Domani mattina papa Francesco parlerà alle autorità di un Paese in una delicata transizione politica. Quando Giovanni Paolo II venne in visita nel 1989 al potere c’era ancora il regime autoritario di Suharto. Domani ad accogliere Francesco ci sarà un’Indonesia dove lo stesso presidente uscente Joko Widodo - che ha guidato il Paese per due mandati - è stato duramente contestato per l’accordo con l’ex rivale (il ministro della Difesa Prabowo Subianto che gli succederà tra qualche settimana) e il figlio Gibran piazzato alla vice-presidenza forzando la Costituzione.
“Oggi politicamente la situazione è completamente diversa da quella del 1989 - osserva p. Magnis-Suseno -. C’è stata quella che qui chiamiamo la Reformasi che portò nel 1998 alla fine della stagione di Suharto. Oggi i diritti umani e il metodo democratico sono affermati nella Costituzione. Sì, oggi stiamo vivendo nuovamente una situazione problematica, le istituzioni indonesiane stanno mostrando segni di debolezza. Ma per problematiche completamente diverse: il pericolo di oggi si chiama oligarchia. I partiti politici non rappresentano la gente, i governanti rischiano di essere al servizio solo di interessi finanziari”.

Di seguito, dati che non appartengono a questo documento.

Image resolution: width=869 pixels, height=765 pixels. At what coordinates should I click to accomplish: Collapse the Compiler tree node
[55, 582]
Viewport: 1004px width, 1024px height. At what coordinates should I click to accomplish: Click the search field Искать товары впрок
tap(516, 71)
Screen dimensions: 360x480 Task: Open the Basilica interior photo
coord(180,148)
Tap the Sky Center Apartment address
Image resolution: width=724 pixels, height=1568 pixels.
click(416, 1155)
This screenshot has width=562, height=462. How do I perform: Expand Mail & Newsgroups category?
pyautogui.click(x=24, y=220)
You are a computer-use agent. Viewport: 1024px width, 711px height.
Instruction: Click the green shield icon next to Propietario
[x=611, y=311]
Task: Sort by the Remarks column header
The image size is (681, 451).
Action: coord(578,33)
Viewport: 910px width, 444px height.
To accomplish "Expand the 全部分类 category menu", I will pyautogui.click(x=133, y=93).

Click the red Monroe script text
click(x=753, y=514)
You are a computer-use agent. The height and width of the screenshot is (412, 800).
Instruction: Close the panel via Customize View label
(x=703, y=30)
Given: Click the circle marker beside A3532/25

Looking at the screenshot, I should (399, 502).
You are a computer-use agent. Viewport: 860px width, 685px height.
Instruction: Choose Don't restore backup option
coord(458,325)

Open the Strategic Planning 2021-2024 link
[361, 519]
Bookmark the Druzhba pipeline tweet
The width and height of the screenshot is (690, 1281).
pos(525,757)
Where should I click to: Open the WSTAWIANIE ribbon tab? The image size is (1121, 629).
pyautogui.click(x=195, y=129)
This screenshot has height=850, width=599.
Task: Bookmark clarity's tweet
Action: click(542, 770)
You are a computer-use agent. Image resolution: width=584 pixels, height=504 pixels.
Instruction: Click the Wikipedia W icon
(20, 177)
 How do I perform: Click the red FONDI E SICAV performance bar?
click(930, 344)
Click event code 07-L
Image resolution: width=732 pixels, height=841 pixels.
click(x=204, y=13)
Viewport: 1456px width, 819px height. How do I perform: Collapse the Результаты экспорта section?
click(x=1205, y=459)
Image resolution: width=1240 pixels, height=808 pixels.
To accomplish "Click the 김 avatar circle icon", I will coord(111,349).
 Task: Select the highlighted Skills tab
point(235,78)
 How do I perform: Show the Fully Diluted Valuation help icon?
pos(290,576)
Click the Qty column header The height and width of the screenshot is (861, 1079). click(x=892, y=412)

“Non sono però problemi legati alla religione - sottolinea p. Magnis-Suseno -. Sul futuro della convivenza in questo Paese io resto ottimista. Quando Suharto salì al potere, alcuni cristiani, soprattutto cattolici, capirono che era bene scommettere sui musulmani, che occorreva far crescere la fiducia nelle relazioni. E lo stesso hanno fatto anche tante personalità e amici della comunità islamica, come per esempio Abdurrahman Wahid, che divenne poi il quarto presidente del Paese. Insieme siamo riusciti a creare pace e progresso, apertura alla democrazia. L’importante oggi, anche per noi cristiani, è continuare ad aprirci: non chiuderci nei nostri circoli”.